Frijns, Johan. “Ten Equator Banks Demand Decisive Action on Indigenous Peoples Following DAPL Debacle.” 2017.

My Comment:

Hi Emily,

Thanks for the post! I find it interesting the location of projects impacts the degree to which inspection is strict. Further, I am astounded the weakness in reporting requirement design enabled the DAP to be funded. I found a reportLinks to an external site. where the authors noted even banks following the EPs “often do not report information necessary to evaluate environmentally induced financial risks” (ElAlfy and Weber 2019, 13). The report also outlined three main sustainability reporting challenges in the banking industry.

Firstly, the authors describe corporations have a limited understanding of their scope of responsibility. Specifically, banks develop reports from an “outside-in” approach, which prioritizes agendas based on ranking schemes of sustainability institutions, instead of incorporating a strategic “inside-out” process driven by intrinsic motivation to improve the future of ecosystems. The authors suggested companies implement the “inside-out” approach by defining their sustainability weaknesses and developing tactics to reduce their operational externalities. In the case the Royal Bank of Canada (RBC) adopted the switch from “outside-in” to the outlined version of “inside-out,” the corporation would have recognized its deep ties to the oil and gas industry and particularly focused on not funding other projects in the fossil fuel industry.

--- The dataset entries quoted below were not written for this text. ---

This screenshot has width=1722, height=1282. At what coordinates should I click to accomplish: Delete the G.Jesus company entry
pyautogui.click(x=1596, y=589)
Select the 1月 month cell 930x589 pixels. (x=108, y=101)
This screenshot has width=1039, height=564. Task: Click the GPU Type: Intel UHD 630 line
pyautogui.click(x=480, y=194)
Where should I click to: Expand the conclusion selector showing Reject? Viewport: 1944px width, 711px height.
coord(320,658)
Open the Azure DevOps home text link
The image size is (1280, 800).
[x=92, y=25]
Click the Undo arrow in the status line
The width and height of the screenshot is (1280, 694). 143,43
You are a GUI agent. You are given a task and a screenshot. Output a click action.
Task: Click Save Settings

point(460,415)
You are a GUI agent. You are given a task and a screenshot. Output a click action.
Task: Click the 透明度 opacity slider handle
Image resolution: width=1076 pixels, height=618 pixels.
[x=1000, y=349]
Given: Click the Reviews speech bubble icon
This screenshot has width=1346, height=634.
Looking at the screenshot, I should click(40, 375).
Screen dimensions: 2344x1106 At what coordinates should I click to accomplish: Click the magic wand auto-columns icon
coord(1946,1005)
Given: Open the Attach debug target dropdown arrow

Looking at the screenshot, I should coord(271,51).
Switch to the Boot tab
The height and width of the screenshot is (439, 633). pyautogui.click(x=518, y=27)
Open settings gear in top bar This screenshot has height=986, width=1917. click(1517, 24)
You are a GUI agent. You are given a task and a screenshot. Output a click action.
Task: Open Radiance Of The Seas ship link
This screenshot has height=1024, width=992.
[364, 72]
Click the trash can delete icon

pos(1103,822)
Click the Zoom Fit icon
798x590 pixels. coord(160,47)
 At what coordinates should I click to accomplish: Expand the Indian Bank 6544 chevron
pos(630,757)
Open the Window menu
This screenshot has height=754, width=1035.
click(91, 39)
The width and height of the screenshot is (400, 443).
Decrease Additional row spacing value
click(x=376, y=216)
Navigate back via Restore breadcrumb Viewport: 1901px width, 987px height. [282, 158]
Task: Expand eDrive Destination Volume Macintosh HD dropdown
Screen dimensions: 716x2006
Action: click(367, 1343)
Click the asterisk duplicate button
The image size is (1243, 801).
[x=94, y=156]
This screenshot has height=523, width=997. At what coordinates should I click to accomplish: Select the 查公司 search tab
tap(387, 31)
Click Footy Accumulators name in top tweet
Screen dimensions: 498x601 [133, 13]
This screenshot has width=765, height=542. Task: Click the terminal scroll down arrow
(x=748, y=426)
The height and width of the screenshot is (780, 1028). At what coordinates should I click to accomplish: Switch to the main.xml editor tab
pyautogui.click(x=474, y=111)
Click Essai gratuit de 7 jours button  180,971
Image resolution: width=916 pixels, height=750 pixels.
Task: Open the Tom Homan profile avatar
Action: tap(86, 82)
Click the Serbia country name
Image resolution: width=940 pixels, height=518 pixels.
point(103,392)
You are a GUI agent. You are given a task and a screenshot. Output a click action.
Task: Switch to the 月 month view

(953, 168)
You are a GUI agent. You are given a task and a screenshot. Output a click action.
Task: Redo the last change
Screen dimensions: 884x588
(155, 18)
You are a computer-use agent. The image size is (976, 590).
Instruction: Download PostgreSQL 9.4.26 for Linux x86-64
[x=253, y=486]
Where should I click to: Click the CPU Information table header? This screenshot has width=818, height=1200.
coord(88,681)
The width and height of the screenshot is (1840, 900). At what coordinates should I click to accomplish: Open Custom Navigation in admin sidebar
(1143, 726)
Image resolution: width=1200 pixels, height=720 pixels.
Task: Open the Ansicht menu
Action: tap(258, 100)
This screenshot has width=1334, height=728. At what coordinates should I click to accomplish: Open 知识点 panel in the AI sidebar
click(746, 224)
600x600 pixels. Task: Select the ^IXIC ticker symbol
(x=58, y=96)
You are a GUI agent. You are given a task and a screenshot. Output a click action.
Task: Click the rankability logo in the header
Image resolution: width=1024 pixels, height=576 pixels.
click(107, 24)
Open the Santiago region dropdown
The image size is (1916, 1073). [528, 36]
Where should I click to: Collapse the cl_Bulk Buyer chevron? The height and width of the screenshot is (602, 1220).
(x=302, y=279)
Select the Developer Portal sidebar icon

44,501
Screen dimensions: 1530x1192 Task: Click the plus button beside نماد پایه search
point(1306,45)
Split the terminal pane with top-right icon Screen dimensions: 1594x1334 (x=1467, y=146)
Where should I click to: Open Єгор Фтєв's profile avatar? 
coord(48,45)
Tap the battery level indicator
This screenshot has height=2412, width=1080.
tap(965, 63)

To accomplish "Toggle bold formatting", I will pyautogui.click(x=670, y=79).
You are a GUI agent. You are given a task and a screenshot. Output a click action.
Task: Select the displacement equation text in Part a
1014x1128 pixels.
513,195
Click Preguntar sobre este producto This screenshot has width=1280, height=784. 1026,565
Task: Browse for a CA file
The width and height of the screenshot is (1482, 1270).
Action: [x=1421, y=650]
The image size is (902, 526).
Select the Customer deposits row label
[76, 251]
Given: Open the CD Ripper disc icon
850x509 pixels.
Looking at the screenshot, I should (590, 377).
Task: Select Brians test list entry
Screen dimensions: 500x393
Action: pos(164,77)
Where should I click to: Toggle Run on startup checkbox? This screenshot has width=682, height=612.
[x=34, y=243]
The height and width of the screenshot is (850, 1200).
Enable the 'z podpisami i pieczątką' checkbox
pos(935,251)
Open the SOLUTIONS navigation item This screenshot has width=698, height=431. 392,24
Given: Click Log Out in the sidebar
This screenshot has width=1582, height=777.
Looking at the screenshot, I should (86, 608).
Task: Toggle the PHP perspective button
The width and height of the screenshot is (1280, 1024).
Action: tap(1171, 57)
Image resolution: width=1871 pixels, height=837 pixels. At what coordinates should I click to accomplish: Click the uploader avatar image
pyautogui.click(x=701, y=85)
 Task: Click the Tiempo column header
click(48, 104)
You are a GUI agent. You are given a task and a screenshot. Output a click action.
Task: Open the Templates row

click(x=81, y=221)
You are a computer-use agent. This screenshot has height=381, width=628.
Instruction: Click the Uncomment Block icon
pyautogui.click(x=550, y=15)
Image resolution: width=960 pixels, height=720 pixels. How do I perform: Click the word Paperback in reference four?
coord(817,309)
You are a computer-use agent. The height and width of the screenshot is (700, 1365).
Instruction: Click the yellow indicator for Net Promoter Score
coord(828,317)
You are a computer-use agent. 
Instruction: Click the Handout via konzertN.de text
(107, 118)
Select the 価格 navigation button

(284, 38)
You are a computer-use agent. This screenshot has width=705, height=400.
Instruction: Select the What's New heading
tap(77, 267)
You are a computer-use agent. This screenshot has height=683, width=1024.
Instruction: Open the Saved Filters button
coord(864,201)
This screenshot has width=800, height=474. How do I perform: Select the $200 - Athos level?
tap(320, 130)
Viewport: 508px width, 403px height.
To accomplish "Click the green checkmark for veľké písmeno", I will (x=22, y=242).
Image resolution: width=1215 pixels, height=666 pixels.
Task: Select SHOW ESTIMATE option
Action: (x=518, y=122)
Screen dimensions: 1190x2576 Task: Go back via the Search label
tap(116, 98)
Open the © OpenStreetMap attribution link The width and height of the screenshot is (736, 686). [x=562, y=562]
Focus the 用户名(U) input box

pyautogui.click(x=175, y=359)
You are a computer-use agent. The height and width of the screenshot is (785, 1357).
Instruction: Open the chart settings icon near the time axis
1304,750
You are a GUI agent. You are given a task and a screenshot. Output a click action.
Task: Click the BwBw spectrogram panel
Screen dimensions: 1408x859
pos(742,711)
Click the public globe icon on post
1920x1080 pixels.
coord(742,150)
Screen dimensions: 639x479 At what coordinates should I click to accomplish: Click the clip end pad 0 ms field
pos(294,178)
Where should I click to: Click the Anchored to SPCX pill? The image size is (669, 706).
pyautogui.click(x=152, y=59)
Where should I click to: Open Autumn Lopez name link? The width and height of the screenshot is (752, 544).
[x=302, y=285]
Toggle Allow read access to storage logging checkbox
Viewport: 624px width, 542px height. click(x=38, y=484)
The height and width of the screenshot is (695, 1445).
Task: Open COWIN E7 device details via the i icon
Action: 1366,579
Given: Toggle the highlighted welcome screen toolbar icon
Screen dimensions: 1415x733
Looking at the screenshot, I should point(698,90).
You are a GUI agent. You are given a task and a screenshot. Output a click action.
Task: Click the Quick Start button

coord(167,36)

Secondly, the authors identified lack of standardization in reporting frameworks as a key problem. I see the point relevant in explaining why the Dakota Access Pipeline (DAP) was supported by RBC. The varied protocol across locations resulted in a lack of quality reporting. Having various expectations of what the company should report leads to inconsistent actions. The authors noted, further, disclosure is just the first step as the banking industry needs a standardized way to manage the risks. In general, the banking industry lacks a consistent strategy to address climate-related financial risks.

Thirdly, the reality of multiple groups facilitating sustainability reports leads to confusion in terms of reporting cycles. Consequentially, the quality of the reporting is diminished. Due to time and data limitations, banks may elect a reactive approach instead of deploying strategies that could otherwise enhance corporate responsibility. The authors mention achieving reliable strategic reporting frameworks requires continuous collaboration among states and private sectors.